Email list hosting service & mailing list manager

Re: Format strings are wrong Paul Schlie (26 Dec 2003 18:35 UTC)
Re: Format strings are wrong Alex Shinn (28 Dec 2003 04:40 UTC)
Re: Format strings are wrong Taylor Campbell (28 Dec 2003 21:24 UTC)
Re: Format strings are wrong Alex Shinn (29 Dec 2003 02:37 UTC)
Re: Format strings are wrong Taylor Campbell (29 Dec 2003 04:52 UTC)
Re: Format strings are wrong Alex Shinn (29 Dec 2003 07:10 UTC)

Re: Format strings are wrong Paul Schlie 26 Dec 2003 18:35 UTC

Gentlemen, with all due respect, and understanding that the following
thoughts may be best expressed in an alternative SRFI; but Upon reviewing
the discussion archive, I feel compelled to voice support of Marc's
opinions; as I don't believe  C'ish embedded numerical format string hacks
actually materially help porting code, or are particularly favored by folks
who are familiar with C; but actually reduce the potential simplicity and
efficiency of mixed text/numerical string formatting which the language
could and arguably should otherwise encourage.

Possibly something along the lines of simply adopting the notion that:
(str-fmt ....) [or (string ...) be extended] to accept mixed string, symbol,
character and numerical arguments, and produces a string resulting from the
concatenation of its argument's string equivalences, by simply converting
its arguments into strings if they're not already strings, using
(number->string ...) or (symbol->string ...) etc.

(define how-many 3)
(define of-what 'apple)

(str-fmt "I ate " 1/2 " of an " of-what ".") -> "I ate 1/2 of an apple."

(str-fmt "I have " how-many " " of-what (if (not (= how-many 1)) "s") ".")

-> "I have 3 apples."

etc..

Which is likely sufficient for many things and fairly simple and intuitive.
When more numerical format control is desired, it would seem most straight
forward to simply define a more explicit generic (num->str ....) format
function, which could support parameters such as how to treat signs, digit
separation, field justification, leading/trailing zeros, significant digits,
etc. Possibly:

(num-fmt num-value '(['+|'p] ['s|'z] ['c N] ['m M] ['r R] ['e E]))

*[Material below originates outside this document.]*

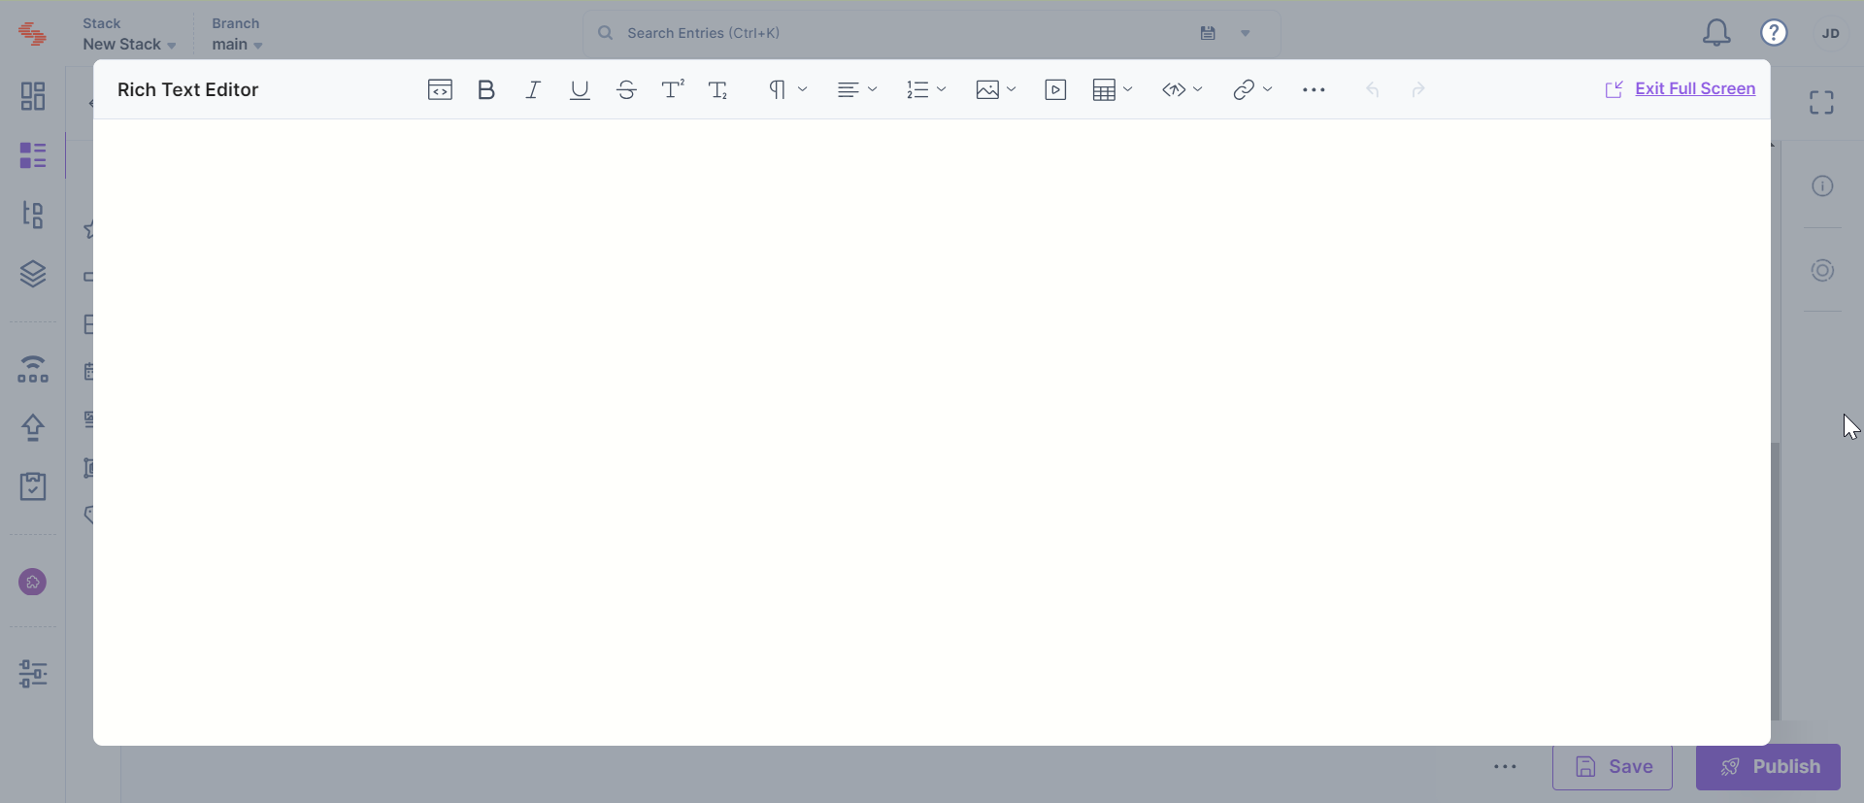Expand the numbered list dropdown

(x=925, y=90)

[+|p] specifies sign formatting:
    + : signed values:      +1 0 -1
    p : paren'ed negatives:  1 0 (1)
      : default signed neg:  1 0 -1

[s|z] : leading/trailing fill
    s : space leading/trailing fill _1012 12.0__ (_ = space)
    z : zero leading/trailing fill  01012 12.000
      : default none specified (reals always have at least one
        digit leading and trailing the decimal point)

[c N] : N digit comma separator from radix point:  12,423,233.032,343,
      : default none specified

[m M] specifies integer/mantissa digits of significance:
    m 0 : default representation significance, left justified, no fill
    m M : uses M max digits of significant right justified, no fill

[r R] specified the integer/mantissa radix
    r 0: defaults to decimal
    r R: specifies maximum radix digit value (radix - 1)
    (where exponent values print showing xRADIX^decimal-exponent
     i.e. 1.23x10^+32, or 1.0110x2^32, etc)

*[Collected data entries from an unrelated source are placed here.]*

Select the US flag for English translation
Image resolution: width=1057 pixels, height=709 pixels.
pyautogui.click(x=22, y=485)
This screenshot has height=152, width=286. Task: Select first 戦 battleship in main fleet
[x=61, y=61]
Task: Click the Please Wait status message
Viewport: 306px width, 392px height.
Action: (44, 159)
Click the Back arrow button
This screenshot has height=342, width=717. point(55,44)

[e E] specifies minimum number of decimal exponent digits
      which are sign-prefixed etc....

Or something like that so that when more sophisticated numerical formatting
is required, one could define pre-cooked format definition and use it:

(define my-fmt (list '+ 'z 'c 3 'm 6 'r 10 'e 2))
(define my-num 1/4)

(str-fmt "unformated: " my-num ", formatted: " (num-fmt my-num my-fmt))

-> "unformatted: 1/4, formatted: +0.25000x10^+00"

Or something like that, thanks for your time and consideration.